甘えるような上目遣いで城崎さんににこっと笑顔を見せた。必殺・萌え袖スマイル。シンプルではあるけれど、足の角度、手の置き方など基本をしっかり踏まえることで、超ド級の破壊力を得られる。
この技には派生技もあって、萌え袖状態のまま両手をさりげなく胸のあたりに持ってきて、やり過ぎないあひる口とうるうるな瞳で小首を傾げて相手の視線を奪い取る、僕をいぢめないでホールドなんてのも可能だ。相撲で例えれば、寄り切り、といったところか。萌え袖スマイルはすくい投げだな。うん。なぜすくい投げの派生技が寄り切りなのか? そんなことは気にしちゃいけない。
しかし城崎さんには俺の必殺技は通じなかった。
そうなんだ。いつだってそう。どんなに可愛く装っても、俺が好きな人だけには届かない。

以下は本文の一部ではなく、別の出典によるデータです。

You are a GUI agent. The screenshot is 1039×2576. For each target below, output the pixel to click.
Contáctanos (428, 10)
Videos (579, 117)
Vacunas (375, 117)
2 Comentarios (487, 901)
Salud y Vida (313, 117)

城崎さんは眉間にしわを寄せて、厳しい目で俺を見つめていたかと思うと、こう言った。
「……あざとい。あざといな白田」
うっ。
そう言われちゃったら返す言葉がないじゃないですか……。
あざといのは承知の上でやってるんです! わざとあざとくやってるんです!
あざと可愛いのを狙ってるんです!
心の中では主張したけど、口には出さない。
「あざといって、何の話ですか?」
そう言いながらさりげなく正座にする。
「白田は演技派だなって話だ。まあいい。僕も人のことを言える立場じゃない。……そんなことより、だ。何だ、コレは」
城崎さんは俺の頭上に手を伸ばすと、むんずと髪を、いや、アホ毛を、根元から掴んだ。
「わーっ! ちょっと、ちょっときのぴー何するの! 乱暴にしちゃ駄目だって!」
なぜか掴まれてる俺よりも、横で見てる灰谷の方が慌ててる。
わたわたして、城崎さんの腕をぺしぺし叩いてる。
「だ、駄目だって! 取れちゃうって!」
「取れるのか?」
城崎さんに訊かれた。
「いえ、地毛なので取れないです」
城崎さんが灰谷を振り返る。
「大丈夫だそうだ」
「大丈夫じゃないって、駄目だよ! ほら……ほら、しろやんが痛いでしょ!」
首を傾げて城崎さんが俺に訊く。
「痛いのか?」
「いえあの、城崎さんだったら痛くないです」
「しろやん! いくら好きだからって、そこまできのぴーに優しくしなくていいんだからね! 嫌な時は嫌って言わなきゃ駄目だよ!」
灰谷が慌てて俺をかばってくれる。でも。
「嫌じゃなくて、むしろ嬉しい……です。あの、」
「なんだ」
俺の頭上に手を伸ばしたままの城崎さん。掴んだ毛束を微かに左右に揺らしてる。きっと天使の輪はその先で浮かれてほよんほよんと揺れてるんだろう。でもたぶんもうちょっと、もうちょっと下の方を掴んだ方が、よりよく揺れられる。
「もうちょっと、痛くしても大丈夫です、よ」
途端にいつかのように灰谷が嘆き始めた。
「しろやん……しろやん、いくらきのぴーが好きだからって、そこまでいっちゃったらアウトだよぉ。違う世界に足踏み入れちゃってるよぉ……」
でもさぁ。こんなに城崎さんから近寄ってくれるの初めてだし、たぶん滅多にないことだし、別にアホ毛くらい犠牲にしたっていいかなって。そう思うじゃん?